Scânteia reemerged as the official voice of the Communist Party of Romania on August 15, 1931, being published clandestinely in Bucharest until 1940, when the hostility between Romania and the Soviet Union grew to a level where a crackdown on communist propaganda became imminent.

In the wake of King Michael's Coup of 23 August 1944 and Romania's withdrawing from the Axis and joining the Allies, Scânteia was yet again being published, to remain the approved, sanctioning, body of communist politics. During Communist Romania (since early 1948), the newspaper was the barometer of policy changes, and the main medium through which the regime indicated its aims (for example, Scînteia served as the tribune for slander campaigns against intellectuals such as Tudor Arghezi). Moreover, in 1961, August 15, the date on which the newspaper had first been published in Romania 30 years previously, was declared the Romanian Press Day — indicative of the relationship between the official voice and other media.

The headquarters of the paper were the main feature of the Socialist Realist Combinatul Poligrafic Casa Scînteii "I.V. Stalin", a name later reduced to Casa Scînteii, after it dropped the reference to Joseph Stalin during De-Stalinization. Today, the building goes by the name of the House of the Free Press (Casa Presei Libere).

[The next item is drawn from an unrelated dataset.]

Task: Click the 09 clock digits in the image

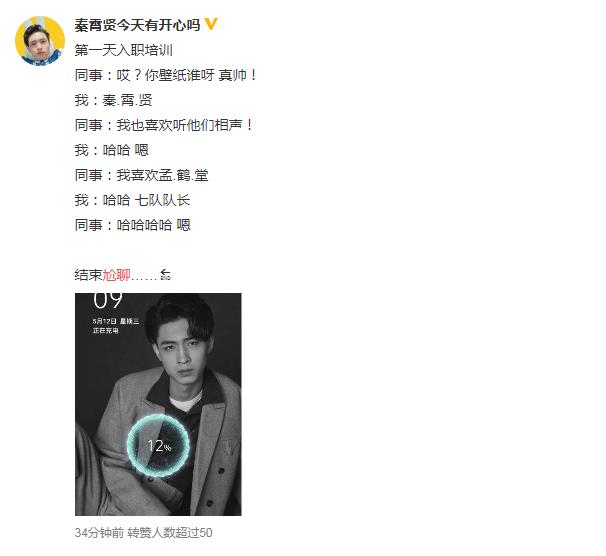Action: tap(108, 301)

Scînteia was accompanied by a youth version, one edited by the Union of Communist Youth (a branch of the Party that resembled the Soviet Komsomol, up to a point). Scînteia Tineretului (or Scânteia Tineretului; approximately "Youth's Spark") began its edition in November 1944. It was also published under the names of Tinerețea ("The Youth") and Tînărul Muncitor (or Tânărul Muncitor; "The Young Worker").

===Fate after December 1989===
With the 1989 overthrow of the Communist regime came the outlawing of all Communist Party institutions, including all its newspapers, Scînteias assets were mostly taken over by the post-communist Adevărul.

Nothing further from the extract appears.